Reproduce the stretch of the listing from its start through the line containing "click(189, 59)", with "legend" changed to "key" and everything else left as it is.

BEGIN RECORDS PROVIDED

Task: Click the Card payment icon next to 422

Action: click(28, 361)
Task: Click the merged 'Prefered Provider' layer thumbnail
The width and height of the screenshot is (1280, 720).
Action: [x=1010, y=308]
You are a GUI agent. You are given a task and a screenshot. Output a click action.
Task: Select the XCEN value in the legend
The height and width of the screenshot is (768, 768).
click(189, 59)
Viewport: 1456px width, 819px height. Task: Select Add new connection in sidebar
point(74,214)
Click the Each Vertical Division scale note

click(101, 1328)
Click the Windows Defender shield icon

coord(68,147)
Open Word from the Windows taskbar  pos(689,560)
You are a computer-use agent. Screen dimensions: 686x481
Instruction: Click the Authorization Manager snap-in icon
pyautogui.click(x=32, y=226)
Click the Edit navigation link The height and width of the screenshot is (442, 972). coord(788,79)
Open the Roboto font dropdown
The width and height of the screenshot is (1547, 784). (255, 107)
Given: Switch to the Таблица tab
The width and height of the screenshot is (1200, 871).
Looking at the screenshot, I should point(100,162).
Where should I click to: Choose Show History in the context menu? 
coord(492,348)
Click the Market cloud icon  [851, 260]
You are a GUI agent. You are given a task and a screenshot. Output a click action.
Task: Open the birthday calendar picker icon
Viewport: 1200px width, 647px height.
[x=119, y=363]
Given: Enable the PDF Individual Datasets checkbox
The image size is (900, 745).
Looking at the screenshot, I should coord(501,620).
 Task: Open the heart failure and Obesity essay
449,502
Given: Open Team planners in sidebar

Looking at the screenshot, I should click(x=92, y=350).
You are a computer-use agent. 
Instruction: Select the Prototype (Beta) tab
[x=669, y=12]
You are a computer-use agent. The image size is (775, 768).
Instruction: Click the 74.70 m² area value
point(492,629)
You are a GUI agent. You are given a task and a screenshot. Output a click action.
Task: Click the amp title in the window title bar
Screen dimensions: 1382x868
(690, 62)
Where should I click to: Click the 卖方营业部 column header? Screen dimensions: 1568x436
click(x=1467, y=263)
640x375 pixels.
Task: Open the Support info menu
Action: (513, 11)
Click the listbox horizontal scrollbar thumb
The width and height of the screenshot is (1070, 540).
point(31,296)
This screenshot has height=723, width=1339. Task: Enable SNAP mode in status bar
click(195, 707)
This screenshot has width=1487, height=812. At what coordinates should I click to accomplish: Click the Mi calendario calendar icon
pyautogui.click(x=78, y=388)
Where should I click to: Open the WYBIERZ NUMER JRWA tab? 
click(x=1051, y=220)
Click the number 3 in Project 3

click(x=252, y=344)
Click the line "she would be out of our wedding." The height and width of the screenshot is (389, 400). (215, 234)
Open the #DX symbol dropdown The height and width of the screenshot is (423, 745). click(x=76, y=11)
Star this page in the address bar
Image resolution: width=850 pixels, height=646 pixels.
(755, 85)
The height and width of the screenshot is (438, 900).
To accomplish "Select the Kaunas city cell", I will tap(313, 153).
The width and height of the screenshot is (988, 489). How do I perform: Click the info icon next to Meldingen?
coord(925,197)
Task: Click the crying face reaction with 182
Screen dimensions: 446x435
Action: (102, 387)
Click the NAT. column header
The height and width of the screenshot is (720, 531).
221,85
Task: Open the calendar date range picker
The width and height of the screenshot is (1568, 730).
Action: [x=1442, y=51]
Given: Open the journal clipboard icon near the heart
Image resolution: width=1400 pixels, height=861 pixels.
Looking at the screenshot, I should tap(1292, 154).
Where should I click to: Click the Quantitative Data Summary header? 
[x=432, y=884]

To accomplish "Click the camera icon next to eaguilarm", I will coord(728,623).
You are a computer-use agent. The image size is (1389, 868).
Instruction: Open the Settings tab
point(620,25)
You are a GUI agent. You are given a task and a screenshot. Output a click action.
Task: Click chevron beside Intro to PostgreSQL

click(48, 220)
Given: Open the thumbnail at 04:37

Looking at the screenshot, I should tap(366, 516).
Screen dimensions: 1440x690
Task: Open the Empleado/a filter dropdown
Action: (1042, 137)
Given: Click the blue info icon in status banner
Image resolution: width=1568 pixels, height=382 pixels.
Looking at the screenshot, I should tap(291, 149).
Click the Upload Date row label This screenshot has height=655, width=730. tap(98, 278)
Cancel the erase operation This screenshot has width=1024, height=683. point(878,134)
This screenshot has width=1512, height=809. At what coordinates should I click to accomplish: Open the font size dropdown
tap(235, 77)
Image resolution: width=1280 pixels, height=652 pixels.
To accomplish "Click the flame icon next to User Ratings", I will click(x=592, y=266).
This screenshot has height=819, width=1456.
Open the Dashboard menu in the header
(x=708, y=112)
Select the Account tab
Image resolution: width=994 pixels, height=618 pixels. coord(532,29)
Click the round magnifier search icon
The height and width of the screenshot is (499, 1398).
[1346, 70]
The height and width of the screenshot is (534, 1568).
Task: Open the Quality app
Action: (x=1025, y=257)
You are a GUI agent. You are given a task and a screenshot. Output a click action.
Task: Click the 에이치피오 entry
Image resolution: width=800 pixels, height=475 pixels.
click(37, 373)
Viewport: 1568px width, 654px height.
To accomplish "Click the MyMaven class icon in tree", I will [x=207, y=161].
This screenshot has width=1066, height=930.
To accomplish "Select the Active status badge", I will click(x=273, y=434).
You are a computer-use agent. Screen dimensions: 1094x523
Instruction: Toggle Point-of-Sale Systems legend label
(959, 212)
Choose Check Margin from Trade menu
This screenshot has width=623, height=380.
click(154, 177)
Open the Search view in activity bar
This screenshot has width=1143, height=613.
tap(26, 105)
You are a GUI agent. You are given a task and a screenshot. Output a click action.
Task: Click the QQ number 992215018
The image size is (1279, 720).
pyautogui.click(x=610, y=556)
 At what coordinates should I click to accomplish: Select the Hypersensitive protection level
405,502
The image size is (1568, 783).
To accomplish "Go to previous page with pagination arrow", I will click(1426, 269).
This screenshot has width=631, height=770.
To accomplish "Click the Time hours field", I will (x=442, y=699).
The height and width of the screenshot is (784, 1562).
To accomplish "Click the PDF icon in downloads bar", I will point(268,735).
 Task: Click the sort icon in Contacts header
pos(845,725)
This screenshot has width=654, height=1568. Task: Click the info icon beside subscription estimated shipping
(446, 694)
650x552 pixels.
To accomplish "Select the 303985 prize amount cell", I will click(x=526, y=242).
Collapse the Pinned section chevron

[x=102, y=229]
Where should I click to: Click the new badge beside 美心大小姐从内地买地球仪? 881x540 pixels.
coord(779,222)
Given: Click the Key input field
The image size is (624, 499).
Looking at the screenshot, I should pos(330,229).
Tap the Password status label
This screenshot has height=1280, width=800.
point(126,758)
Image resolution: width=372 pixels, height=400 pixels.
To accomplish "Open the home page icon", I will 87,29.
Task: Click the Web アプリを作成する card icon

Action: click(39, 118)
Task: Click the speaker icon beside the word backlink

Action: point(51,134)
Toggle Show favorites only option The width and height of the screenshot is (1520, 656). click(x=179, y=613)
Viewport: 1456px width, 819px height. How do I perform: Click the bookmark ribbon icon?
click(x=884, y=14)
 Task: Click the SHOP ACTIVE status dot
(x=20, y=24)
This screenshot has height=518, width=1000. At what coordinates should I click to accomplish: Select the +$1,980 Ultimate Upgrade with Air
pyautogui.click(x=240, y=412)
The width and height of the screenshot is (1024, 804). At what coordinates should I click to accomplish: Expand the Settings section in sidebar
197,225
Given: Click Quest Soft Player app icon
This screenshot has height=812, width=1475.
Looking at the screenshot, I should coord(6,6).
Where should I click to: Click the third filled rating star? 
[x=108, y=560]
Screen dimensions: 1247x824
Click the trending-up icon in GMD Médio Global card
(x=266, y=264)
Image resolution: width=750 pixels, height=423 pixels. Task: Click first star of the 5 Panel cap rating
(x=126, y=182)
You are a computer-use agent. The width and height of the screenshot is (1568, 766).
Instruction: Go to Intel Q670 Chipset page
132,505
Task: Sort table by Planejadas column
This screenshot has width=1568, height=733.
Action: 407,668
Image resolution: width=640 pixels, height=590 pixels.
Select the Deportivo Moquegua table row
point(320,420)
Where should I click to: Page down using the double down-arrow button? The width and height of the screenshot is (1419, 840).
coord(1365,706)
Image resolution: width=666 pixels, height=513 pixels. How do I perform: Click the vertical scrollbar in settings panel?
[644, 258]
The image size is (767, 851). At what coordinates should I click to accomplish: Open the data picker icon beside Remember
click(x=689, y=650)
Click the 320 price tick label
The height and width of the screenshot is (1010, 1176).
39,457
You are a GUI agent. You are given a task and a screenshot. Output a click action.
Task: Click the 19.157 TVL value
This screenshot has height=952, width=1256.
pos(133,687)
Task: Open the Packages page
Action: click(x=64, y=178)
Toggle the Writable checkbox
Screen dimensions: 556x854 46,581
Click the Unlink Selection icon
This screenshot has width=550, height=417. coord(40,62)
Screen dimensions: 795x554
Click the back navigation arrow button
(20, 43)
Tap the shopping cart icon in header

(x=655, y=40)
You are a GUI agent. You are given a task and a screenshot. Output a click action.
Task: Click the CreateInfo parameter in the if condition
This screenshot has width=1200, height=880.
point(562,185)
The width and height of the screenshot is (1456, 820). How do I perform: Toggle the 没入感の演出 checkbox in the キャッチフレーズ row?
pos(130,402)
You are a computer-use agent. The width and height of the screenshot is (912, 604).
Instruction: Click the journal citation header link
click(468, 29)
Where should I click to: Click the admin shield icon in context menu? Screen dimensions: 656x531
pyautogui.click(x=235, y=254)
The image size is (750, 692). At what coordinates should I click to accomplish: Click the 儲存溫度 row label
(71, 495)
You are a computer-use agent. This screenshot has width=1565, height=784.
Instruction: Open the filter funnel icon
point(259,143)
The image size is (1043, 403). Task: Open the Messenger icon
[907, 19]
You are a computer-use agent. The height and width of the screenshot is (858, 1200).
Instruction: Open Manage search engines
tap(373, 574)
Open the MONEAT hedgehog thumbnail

END RECORDS PROVIDED

**FULL SOLUTION**:
Task: Click the Card payment icon next to 422

Action: click(28, 361)
Task: Click the merged 'Prefered Provider' layer thumbnail
The width and height of the screenshot is (1280, 720).
Action: [x=1010, y=308]
You are a GUI agent. You are given a task and a screenshot. Output a click action.
Task: Select the XCEN value in the key
The height and width of the screenshot is (768, 768).
click(189, 59)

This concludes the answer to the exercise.